The weighted haplotype (WEIGHTED_HAP) metric is the same as the haplotype (HAP) metric except each allele is weighted by the edit distance between the REF and ALT sequences, which effectively provides higher weight to allele changes that impact more basepairs.
For SNVs, this weight is always 1, so the HAP and WEIGHTED_HAP scores are identical.
For indel variant types, the weight is typically the length change relative to the reference allele.
Thus, a 20 basepair insertion will have 20x the weight of a 1 basepair insertion.
Conceptually, this is quite similar to the BASEPAIR metric, but without allowing for partial-credit matches.
The weighted haplotype scoring scheme uses the same fundamental approach as genotype scoring, so it can also be biased depending on the underlying variant representation.

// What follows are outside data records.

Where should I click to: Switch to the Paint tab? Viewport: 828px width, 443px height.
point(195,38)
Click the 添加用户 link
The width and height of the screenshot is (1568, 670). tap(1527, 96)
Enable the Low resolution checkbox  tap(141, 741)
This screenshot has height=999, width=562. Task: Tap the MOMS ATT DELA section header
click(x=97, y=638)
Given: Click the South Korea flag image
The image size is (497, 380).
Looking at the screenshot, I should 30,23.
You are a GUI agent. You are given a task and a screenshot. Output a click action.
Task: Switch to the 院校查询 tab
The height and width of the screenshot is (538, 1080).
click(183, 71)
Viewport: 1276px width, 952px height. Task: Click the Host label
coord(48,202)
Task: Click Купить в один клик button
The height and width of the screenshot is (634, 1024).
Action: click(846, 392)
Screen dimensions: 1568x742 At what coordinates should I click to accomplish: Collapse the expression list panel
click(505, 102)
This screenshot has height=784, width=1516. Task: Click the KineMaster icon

The record basepair (RECORD_BP) type measures the total number of accurate bases in the non-reference VCF query records relative to truth.
The main difference between this mode and standard BASEPAIR is that the number of true positives is based on the full allele lengths, and not on the number of differences between the REF and ALT alleles within the records.
For example, a VCF record with REF=ACC and ALT=ACCCC would only have a weight of 2 with basepair scoring since there are two modified (inserted) bases in this variant.
With RECORD_BP, the weight is instead the maximum of the REF/ALT sequence, in this case 5 from ACCCC.
BASEPAIR and RECORD_BP should always have identical FP and FN values across all outputs, and RECORD_BP's TP values should be strictly greater than or equal to BASEPAIR's.
This means that the summary metrics for RECORD_BP should be strictly greater than those of BASEPAIR scoring.
For variant callers that are reference-aware, this can lead to inflated scores as they likely have a prior that would bias them towards the reference allele.
However, this metric may be appropriate for callers that are reference-agnostic and are not biased towards the reference allele.
For example, the TRGT tandem repeat caller generates long alleles for defined catalog regions, but without any priors that would bias it towards the reference allele.
In this particular case, it may be more suitable to use the full record region (i.e. RECORD_BP) instead of just the differences (i.e. BASEPAIR), as TRGT is independently assembling the full allelic sequence and then converting that into a variant record.
While RECORD_BP can be an acceptable metric for unbiased callers, we recommend all users review it in conjunction with the less biased BASEPAIR metric.